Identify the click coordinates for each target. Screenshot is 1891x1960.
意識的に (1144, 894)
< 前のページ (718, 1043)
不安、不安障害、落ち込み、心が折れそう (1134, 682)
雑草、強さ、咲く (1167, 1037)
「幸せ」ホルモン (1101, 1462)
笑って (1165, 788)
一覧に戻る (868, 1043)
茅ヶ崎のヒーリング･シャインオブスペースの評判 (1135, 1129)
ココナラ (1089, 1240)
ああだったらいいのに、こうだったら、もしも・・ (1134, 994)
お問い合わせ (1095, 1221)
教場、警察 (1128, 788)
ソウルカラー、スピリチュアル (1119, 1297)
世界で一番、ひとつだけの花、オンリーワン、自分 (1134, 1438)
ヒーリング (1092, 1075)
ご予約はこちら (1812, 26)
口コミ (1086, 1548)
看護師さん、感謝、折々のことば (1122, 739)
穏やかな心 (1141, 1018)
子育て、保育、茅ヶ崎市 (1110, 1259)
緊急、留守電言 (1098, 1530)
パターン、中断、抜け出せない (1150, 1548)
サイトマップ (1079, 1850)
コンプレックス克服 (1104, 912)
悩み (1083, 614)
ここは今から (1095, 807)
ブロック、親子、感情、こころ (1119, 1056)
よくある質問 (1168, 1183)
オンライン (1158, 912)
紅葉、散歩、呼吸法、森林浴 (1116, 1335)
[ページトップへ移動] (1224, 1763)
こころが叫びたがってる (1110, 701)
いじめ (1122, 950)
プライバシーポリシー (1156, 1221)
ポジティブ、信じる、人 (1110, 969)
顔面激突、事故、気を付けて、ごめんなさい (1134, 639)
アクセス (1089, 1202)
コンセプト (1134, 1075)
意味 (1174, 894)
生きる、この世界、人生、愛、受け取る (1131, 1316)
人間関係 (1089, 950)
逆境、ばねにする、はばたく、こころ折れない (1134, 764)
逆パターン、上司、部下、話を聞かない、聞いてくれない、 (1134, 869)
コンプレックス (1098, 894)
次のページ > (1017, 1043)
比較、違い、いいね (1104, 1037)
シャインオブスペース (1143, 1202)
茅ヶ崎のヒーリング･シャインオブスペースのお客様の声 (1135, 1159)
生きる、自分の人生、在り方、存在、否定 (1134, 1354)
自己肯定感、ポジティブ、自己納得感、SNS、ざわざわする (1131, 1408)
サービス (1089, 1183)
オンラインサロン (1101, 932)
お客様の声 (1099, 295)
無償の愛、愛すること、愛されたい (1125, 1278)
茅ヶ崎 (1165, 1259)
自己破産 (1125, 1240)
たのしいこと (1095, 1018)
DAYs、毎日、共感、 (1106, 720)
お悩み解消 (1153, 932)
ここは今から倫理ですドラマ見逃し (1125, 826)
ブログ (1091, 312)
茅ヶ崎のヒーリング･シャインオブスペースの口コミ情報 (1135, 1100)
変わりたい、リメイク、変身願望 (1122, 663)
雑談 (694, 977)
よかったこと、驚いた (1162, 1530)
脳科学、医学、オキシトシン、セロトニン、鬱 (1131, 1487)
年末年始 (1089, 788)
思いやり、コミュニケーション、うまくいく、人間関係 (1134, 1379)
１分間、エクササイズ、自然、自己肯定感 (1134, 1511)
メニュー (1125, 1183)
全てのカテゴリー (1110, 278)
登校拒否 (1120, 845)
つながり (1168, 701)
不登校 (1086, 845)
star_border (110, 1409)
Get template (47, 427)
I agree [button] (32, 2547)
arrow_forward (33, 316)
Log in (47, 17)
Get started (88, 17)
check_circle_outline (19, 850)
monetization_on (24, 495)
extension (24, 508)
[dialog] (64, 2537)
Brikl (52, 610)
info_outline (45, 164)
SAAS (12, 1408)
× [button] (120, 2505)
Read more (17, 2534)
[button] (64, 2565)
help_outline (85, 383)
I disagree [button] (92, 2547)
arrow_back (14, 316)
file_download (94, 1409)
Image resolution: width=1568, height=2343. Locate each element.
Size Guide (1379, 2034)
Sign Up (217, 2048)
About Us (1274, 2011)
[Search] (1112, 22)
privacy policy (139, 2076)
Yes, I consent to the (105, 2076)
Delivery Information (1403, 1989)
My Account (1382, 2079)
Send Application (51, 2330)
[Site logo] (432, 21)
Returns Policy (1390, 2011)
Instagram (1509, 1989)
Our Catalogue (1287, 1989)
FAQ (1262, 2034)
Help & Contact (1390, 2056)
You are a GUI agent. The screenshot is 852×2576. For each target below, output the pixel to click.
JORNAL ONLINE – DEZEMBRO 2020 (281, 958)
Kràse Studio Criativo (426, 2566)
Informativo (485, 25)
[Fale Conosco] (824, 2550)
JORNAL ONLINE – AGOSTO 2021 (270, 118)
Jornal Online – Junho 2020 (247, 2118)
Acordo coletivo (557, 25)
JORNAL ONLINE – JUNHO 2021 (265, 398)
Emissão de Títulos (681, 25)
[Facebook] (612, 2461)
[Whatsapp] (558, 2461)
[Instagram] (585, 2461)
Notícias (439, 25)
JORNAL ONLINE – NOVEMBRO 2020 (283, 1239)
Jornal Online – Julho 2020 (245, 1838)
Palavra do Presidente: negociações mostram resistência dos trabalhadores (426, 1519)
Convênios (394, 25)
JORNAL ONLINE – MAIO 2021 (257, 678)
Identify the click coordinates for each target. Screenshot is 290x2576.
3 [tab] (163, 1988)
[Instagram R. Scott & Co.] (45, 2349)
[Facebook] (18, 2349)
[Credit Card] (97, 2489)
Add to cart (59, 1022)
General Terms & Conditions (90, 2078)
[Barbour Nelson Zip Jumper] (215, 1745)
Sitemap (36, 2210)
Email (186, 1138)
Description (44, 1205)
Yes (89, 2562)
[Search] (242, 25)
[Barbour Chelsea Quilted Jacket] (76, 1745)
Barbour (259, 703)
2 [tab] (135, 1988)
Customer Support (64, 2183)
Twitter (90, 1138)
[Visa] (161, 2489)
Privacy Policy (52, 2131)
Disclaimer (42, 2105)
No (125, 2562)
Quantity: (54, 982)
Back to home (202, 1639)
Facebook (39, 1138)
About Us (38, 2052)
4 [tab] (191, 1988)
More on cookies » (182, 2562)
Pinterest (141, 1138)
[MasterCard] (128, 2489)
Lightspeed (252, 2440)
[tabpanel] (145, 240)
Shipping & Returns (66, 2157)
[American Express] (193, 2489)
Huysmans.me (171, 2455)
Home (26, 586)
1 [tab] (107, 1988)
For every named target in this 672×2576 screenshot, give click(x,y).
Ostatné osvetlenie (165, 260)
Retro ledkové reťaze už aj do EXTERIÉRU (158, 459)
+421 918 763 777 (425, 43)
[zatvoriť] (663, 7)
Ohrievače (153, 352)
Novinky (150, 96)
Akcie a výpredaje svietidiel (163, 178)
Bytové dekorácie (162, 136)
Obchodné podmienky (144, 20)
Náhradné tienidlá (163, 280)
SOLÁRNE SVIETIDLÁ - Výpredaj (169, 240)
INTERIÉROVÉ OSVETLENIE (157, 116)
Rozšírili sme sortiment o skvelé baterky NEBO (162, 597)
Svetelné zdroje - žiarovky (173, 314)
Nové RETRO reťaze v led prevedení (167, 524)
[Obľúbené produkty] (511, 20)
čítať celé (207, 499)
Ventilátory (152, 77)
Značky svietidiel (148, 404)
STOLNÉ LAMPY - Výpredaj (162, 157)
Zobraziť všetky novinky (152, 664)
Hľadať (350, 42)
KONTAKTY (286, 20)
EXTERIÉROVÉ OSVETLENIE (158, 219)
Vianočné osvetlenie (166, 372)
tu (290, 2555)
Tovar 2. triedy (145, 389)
-------------------------
**Activity**
Your answer must be the lines above from the one containing "茅ヶ崎 (1165, 1259)" to the one containing "Size Guide (1379, 2034)", both included, restated word for word.

**Exercise answer**
茅ヶ崎 (1165, 1259)
自己破産 (1125, 1240)
たのしいこと (1095, 1018)
DAYs、毎日、共感、 (1106, 720)
お悩み解消 (1153, 932)
ここは今から倫理ですドラマ見逃し (1125, 826)
ブログ (1091, 312)
茅ヶ崎のヒーリング･シャインオブスペースの口コミ情報 (1135, 1100)
変わりたい、リメイク、変身願望 (1122, 663)
雑談 (694, 977)
よかったこと、驚いた (1162, 1530)
脳科学、医学、オキシトシン、セロトニン、鬱 (1131, 1487)
年末年始 (1089, 788)
思いやり、コミュニケーション、うまくいく、人間関係 (1134, 1379)
１分間、エクササイズ、自然、自己肯定感 (1134, 1511)
メニュー (1125, 1183)
全てのカテゴリー (1110, 278)
登校拒否 (1120, 845)
つながり (1168, 701)
不登校 (1086, 845)
star_border (110, 1409)
Get template (47, 427)
I agree [button] (32, 2547)
arrow_forward (33, 316)
Log in (47, 17)
Get started (88, 17)
check_circle_outline (19, 850)
monetization_on (24, 495)
extension (24, 508)
[dialog] (64, 2537)
Brikl (52, 610)
info_outline (45, 164)
SAAS (12, 1408)
× [button] (120, 2505)
Read more (17, 2534)
[button] (64, 2565)
help_outline (85, 383)
I disagree [button] (92, 2547)
arrow_back (14, 316)
file_download (94, 1409)
Image resolution: width=1568, height=2343. Locate each element.
Size Guide (1379, 2034)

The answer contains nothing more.